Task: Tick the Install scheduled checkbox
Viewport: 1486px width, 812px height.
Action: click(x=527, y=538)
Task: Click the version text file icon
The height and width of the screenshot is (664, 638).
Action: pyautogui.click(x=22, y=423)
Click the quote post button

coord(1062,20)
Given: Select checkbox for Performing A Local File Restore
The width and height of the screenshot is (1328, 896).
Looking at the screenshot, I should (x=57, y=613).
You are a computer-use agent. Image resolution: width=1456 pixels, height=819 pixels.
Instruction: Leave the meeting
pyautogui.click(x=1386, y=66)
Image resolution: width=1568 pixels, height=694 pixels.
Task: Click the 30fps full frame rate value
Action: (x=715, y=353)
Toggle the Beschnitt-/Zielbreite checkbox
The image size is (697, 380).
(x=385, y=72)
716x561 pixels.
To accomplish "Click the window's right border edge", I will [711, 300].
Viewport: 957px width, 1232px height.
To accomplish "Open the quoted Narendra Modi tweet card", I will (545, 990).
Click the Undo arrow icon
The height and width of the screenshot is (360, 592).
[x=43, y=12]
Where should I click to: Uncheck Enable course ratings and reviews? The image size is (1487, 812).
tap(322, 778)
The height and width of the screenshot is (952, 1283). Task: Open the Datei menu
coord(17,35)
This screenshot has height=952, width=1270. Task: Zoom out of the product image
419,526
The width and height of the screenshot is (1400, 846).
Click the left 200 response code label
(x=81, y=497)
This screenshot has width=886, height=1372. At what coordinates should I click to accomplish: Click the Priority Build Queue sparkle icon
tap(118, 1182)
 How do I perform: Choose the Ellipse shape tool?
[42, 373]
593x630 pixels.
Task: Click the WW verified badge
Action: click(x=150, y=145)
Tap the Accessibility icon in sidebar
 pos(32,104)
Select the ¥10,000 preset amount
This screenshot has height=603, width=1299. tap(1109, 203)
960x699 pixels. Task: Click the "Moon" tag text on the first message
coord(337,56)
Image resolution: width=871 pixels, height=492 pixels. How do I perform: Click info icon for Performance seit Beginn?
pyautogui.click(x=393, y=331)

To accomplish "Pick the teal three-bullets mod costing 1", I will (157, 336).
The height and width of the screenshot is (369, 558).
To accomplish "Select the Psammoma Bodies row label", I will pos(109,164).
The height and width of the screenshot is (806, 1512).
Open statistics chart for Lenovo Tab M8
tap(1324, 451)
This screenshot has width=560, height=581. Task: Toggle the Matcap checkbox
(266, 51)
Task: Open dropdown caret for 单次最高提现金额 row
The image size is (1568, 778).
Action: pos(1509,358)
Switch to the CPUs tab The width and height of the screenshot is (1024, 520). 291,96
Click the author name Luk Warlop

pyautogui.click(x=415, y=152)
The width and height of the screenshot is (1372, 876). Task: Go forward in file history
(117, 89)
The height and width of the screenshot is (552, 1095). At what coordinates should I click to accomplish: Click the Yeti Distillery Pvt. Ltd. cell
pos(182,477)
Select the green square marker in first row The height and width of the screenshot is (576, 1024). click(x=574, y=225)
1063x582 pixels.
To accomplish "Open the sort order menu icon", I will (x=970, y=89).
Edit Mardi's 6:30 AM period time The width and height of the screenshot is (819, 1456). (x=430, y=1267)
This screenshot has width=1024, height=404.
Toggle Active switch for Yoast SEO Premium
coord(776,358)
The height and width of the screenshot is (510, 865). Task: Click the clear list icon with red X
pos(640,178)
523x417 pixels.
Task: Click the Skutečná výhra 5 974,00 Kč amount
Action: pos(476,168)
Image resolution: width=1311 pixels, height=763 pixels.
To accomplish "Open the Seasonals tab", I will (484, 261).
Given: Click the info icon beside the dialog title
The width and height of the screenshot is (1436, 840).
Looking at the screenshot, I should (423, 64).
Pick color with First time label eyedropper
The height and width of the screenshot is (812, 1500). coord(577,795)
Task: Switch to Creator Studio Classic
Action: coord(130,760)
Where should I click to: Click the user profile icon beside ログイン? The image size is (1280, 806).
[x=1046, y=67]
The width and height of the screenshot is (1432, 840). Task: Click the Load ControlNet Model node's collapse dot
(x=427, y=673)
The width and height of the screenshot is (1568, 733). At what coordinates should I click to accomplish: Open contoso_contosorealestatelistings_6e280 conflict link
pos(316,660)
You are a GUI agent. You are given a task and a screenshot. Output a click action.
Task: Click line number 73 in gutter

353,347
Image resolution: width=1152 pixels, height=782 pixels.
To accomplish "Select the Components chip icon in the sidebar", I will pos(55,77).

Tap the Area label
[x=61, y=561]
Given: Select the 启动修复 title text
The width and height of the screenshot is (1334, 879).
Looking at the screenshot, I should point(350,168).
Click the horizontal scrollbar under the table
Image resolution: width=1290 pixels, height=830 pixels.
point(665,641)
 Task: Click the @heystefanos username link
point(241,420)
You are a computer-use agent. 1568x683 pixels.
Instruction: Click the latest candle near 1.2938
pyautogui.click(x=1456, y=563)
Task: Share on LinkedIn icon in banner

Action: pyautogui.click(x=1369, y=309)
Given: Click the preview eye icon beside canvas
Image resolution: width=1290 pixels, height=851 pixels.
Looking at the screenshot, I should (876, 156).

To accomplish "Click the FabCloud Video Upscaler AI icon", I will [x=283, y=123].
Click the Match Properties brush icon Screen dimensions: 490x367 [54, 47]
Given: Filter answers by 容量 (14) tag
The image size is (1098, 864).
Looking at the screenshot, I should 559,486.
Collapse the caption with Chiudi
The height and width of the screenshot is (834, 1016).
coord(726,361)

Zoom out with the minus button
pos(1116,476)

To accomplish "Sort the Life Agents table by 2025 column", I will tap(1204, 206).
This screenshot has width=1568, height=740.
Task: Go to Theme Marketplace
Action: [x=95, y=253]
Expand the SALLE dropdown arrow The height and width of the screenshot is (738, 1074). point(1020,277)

------------

Print the lines starting with the line that contains "Switch to the" and going on through the line that contains "[x=1046, y=67]", unchanged.

Switch to the CPUs tab The width and height of the screenshot is (1024, 520). 291,96
Click the author name Luk Warlop

pyautogui.click(x=415, y=152)
The width and height of the screenshot is (1372, 876). Task: Go forward in file history
(117, 89)
The height and width of the screenshot is (552, 1095). At what coordinates should I click to accomplish: Click the Yeti Distillery Pvt. Ltd. cell
pos(182,477)
Select the green square marker in first row The height and width of the screenshot is (576, 1024). click(x=574, y=225)
1063x582 pixels.
To accomplish "Open the sort order menu icon", I will (x=970, y=89).
Edit Mardi's 6:30 AM period time The width and height of the screenshot is (819, 1456). (x=430, y=1267)
This screenshot has width=1024, height=404.
Toggle Active switch for Yoast SEO Premium
coord(776,358)
The height and width of the screenshot is (510, 865). Task: Click the clear list icon with red X
pos(640,178)
523x417 pixels.
Task: Click the Skutečná výhra 5 974,00 Kč amount
Action: pos(476,168)
Image resolution: width=1311 pixels, height=763 pixels.
To accomplish "Open the Seasonals tab", I will (484, 261).
Given: Click the info icon beside the dialog title
The width and height of the screenshot is (1436, 840).
Looking at the screenshot, I should (423, 64).
Pick color with First time label eyedropper
The height and width of the screenshot is (812, 1500). coord(577,795)
Task: Switch to Creator Studio Classic
Action: coord(130,760)
Where should I click to: Click the user profile icon beside ログイン? The image size is (1280, 806).
[x=1046, y=67]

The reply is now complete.